> _Excerpted text_
--- Start ---

If outshooting your opponent matters, the Oilers are in very real trouble. After last night's loss to the Rangers the Oilers have now outshot their opponent once in sixteen games (Calgary sucks!) and have a shot differential of -9.0 shots per game. After the jump we'll look at teams who have been outshot by at least nine shots per game on the season since the lockout and see how they finished.
There are none. It's that bad.
The last team to go a full season at worse than -9.0 shots per game? The 2001-02 Atlanta Thrashers at -11.3. 19-47-16. 54 points. A goal differential of -101. So, for the sake of all of us who'd like to remain fans of this team, let's assume that the Oilers aren't that bad and that they're able to improve their shot differential. We'll look instead at teams that had a shot differential of -4.5 shots per game or worse by the end of the season. If any of those teams had success, how did they do it? Might the Oilers repeat it this year?

--- End ---

> _Problems to work on_
A. Using the Oilers shot-differential text, decide whether each statement agrees with it. Answer yes or no and quote the deciding words. (i) The Oilers have outshot their opponent in only one of their sixteen games. (ii) The 2001-02 Atlanta Thrashers finished with a goal differential of -11.3. (iii) Since the lockout, several teams have been outshot by at least nine shots per game over a season.
B. In the Oilers shot-differential text, why does the comparison shift from teams at -9.0 shots per game to teams at -4.5 shots per game or worse?

> _Records supplied_
--- Start ---

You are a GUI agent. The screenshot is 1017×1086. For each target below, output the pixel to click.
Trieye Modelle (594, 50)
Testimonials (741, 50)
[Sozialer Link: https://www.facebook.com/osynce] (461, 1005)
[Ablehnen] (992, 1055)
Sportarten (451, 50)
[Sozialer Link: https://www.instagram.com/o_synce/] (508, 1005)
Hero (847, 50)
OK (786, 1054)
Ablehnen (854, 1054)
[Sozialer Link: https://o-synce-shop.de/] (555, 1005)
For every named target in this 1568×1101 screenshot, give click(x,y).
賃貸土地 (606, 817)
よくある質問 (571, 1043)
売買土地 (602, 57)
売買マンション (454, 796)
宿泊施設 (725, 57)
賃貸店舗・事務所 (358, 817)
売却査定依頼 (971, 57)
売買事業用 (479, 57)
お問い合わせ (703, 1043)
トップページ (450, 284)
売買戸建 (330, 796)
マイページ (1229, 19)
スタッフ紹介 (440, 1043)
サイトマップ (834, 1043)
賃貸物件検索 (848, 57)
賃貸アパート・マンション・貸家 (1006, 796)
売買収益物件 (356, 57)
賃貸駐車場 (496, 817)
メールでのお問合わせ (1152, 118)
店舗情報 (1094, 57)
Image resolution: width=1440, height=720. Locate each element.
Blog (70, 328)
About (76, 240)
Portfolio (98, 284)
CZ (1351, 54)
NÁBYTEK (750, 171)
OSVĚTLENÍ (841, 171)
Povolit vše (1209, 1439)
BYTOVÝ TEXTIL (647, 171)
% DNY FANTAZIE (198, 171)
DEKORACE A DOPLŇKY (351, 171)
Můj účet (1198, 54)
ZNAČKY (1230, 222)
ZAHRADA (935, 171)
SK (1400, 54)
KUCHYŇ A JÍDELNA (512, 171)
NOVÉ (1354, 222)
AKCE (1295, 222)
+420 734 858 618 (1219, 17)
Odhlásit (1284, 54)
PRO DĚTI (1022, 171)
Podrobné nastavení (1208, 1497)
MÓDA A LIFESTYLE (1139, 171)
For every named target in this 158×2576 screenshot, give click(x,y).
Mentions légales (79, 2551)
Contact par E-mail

--- End ---

> _Answers per task_
A.
(i) Yes: "the Oilers have now outshot their opponent once in sixteen games"
(ii) No: "A goal differential of -101."
(iii) No: "There are none. It's that bad."

B. No team since the lockout has finished a season at -9.0 or worse. The last team to do so, the 2001-02 Atlanta Thrashers, went 19-47-16. For the sake of fans who want to remain fans, the text assumes the Oilers aren't that bad and can improve their shot differential, so it looks at teams that finished at -4.5 or worse.